Toda una manera peculiar de hacer las cosas marcó esa época. Era una política sui generis pues ¿quién imaginaría que no pasaría mucho tiempo sin que, el nuevo presidente rompiera con quien lo escogió como su sucesor? Al que había traspasado la banda tricolor se le despojaba del halo mágico que rodeaba a los mandatarios, dejándolo tan vacío como el odre que cuelga boca abajo del techo de una vinatería.

Traigo a colación lo anterior por las declaraciones que hizo el presidente Vicente Fox Quesada en Moscú acerca de calificar al PRI como un partido “que encabezó una dictadura represora y autoritaria”, anunciando que participará en los comicios de 2006 haciendo proselitismo tanto a favor de su partido como de sus candidatos. No es nada nuevo ni constituye una sorpresa leer declaraciones emitidas por el presidente que en sus labios adquiere, a querer o no, un sentido provocador y desafiante.

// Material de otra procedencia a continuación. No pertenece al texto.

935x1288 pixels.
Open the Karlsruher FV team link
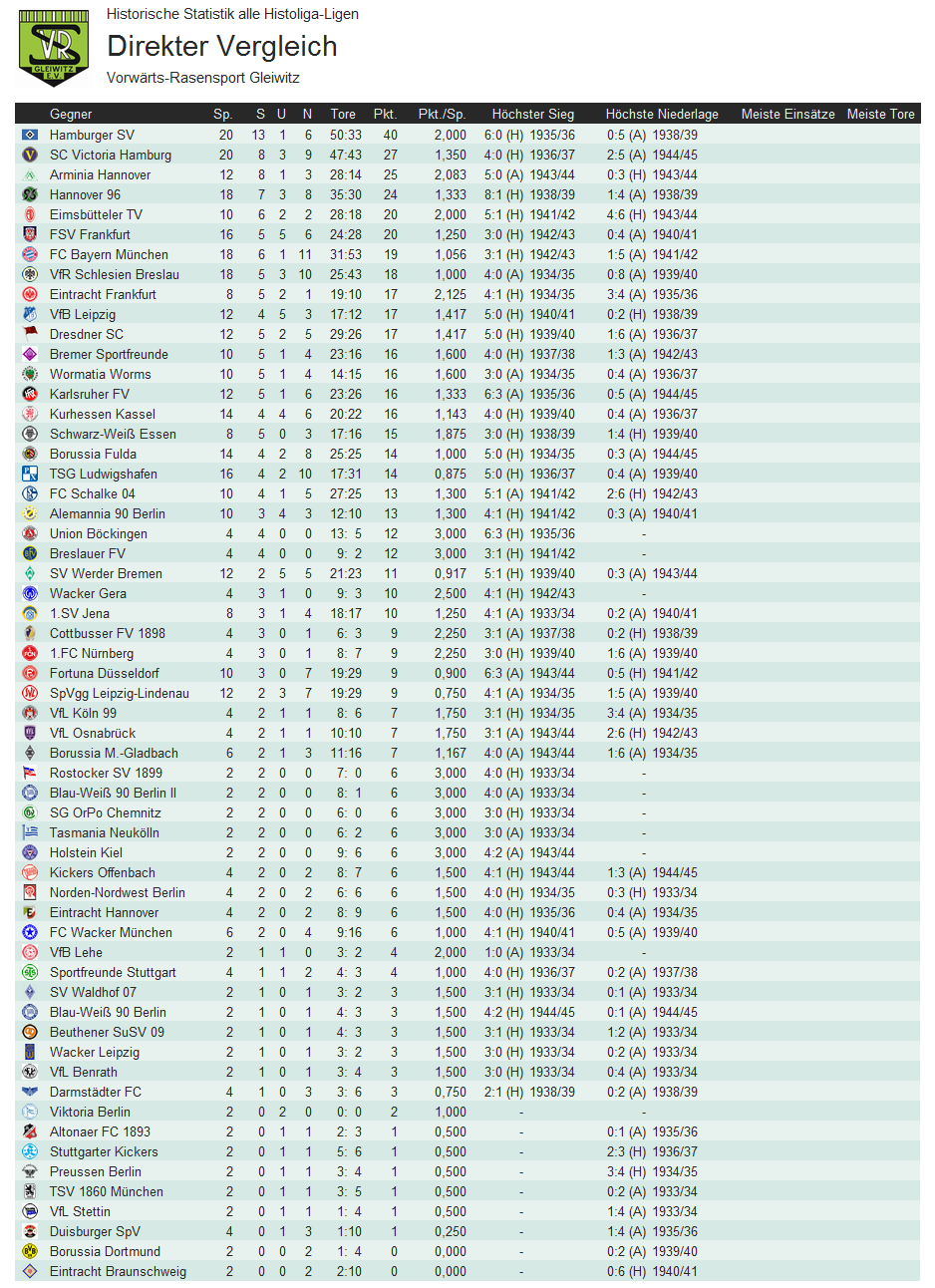[90, 394]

Debe haber en él una fijación mental en contra del Revolucionario, que lo persigue sin descanso o bien, es una estrategia electorera dirigida a deshacer la credibilidad de un contrario en tiempos de elecciones.

¿Es una terca obsesión, que lo conduce de nuevo a mostrar el odio que anida en su pecho, lavando la ropa sucia en el exterior? Me imagino que los oyentes de sus vitriólicos discursos enarcarían una ceja, mientras que con el dorso de la mano, cubriendo sus dedos delicadamente el orificio bucal, disimularían un ahogado bostezo.

No podemos aplaudir una conducta agresiva que va dirigida al desprestigio de la política mexicana, con una animosidad presidencial que en poco ayuda a fortalecernos como nación. El mandatario que sale de viaje a otros países es el embajador por excelencia de lo que somos por lo que no es explicable se dedique a estigmatizar nuestras instituciones cuando lo único que debería preocuparle es pintar una imagen atractiva e idílica de nuestro país.

Lo hace entre nosotros ¿por qué no allende nuestras fronteras? Es obvio que el presidente no quiere conservar el respeto que merece su investidura al desear convertirse en promotor de las bondades de su partido.

Quizá añora aquellos tiempos de entusiasta popularidad en que la retórica era su única preocupación. Lo lamentable es que la actividad que anuncia el Ejecutivo no está dentro de la ética de imparcialidad con la que debe manejarse un servidor público.

En el pasado se hicieron cosas indebidas pero eso no debe servir de excusa para hacerlas ahora. La historia nos indica que si queremos unas elecciones tersas, limpias e invulnerables no es lo más aconsejable que el presidente tome partido. Se violaría la sana costumbre consistente en que un presidente de la República debe inhibirse de participar en procesos electorales, tanto por que violentaría el código de equidad que deben respetar las autoridades, como por que rompería con una tradición electoral, que si bien no está incorporada a las leyes, no por ello deja de ser obligatoria.